Florentino (7) — Foi obrigado a correr muito para cortar linhas de passe e para cortar passes. Jogo muito exigente fisicamente, tanto tentava pressionar Pedri na saída de bola como andava mais atrás a desarmar Gavi. Por vezes pareceu haver mais que um Florentino em campo.

Kokçu (6) — Desgastou-se muito ao lado de Florentino, sem tempo e espaço para pensar ou executar. Falhou alguns passes na saída para o ataque, aos 45+1’ perdeu bola à entrada da área depois de receber de Florentino um passe à queima. Andou mais atrás dos jogadores do Barça que o contrário.

Schjelderup (7) — Aos 7’, depois de receber de Pavlidis, obrigou Szczesny a defender. Aos 33’ arrancou com a bola, passou por Casadó, rematou contra Ronald Araújo e a bola acabou nas mãos de Szczesny, aos 36’ só foi travado em falta por Gavi num contra-ataque, aos 54’ isolou Aursnes com grande passe, aos 66’ voltou a ser derrubado num contra-ataque, agora, por Koundé, que também viou amarelo, aos 68’ cruzou para Ronald Araújo fazer autogolo. Foi sempre uma das poucas soluções para o Benfica sair a jogar para o ataque com qualidade. Saiu, por Di María, aos 71’, esgotado.

Aursnes (7) — Ajudou Pavlidis na primeira linha de pressão, sobretudo sobre Cubarsí. Falhou finalização (6’) depois de cruzamento perfeito de Carreras, tocou para Akturkoglu no lance do penálti e deu-se aos companheiros para o Benfica esticar o jogo. Aos 54’ isolado por Schjelderup rematou sem força, Cubarsí cortou. Saiu muito desgastado aos 61’ por Leandro Barreiro.

Leandro Barreiro (5) — Foi desempenhar as funções de Aursnes, numa altura em que a equipa estava mais recuada e não tinha o ponto de referência de pressão. Não estava muito longe quando Eric García cabeceou para o quarto. E foi o protagonista do lance polémico mesmo no final, queixando-se de penálti.

Bah (4) — Entrou aos 71’ para o lugar de Akturkoglu, mas foi mais lateral-direito quando o Benfica passou a jogar com três centrais. Com pouca influência positiva no ataque, tentou defender-se… a defender.

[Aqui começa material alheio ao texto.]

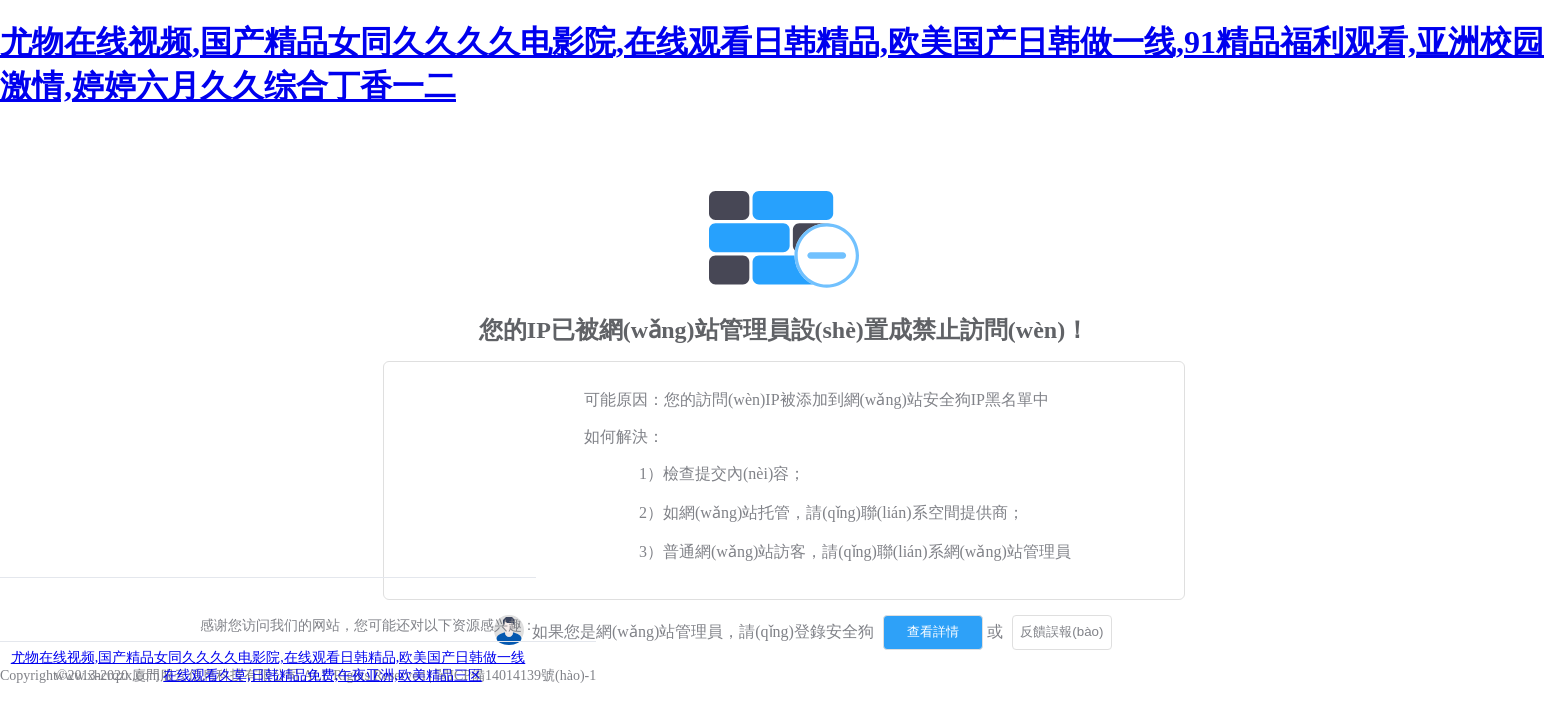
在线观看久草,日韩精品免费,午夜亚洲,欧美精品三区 (322, 675)
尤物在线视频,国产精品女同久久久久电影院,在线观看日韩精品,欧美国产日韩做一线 (268, 657)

Di María (4) — Teve nos pés o 5-4. Aos 90+1’, isolado por Amdouni, rematou para a defesa de Szczesny. Foi jogar na esquerda e teve mais um lance significativo — cruzamento para a área do Barça aos 90+6’ que acabou no golo da vitória dos catalães.

Rollheiser (5) — Substituiu Kokçu aos 80’ e foi médio-interior esquerdo. Andou a defender, mas teve a capacidade ainda de lançar Tomás Araújo para o lance que acabaria com Di María na cara de Szczesny.

Amdouni (6) — Dez minutos em campo, no lugar de Pavlidis, com muito esforço defensivo. Isolou Di María aos 90+1’ e ainda cortou um remate de Yamal na área aos 89’.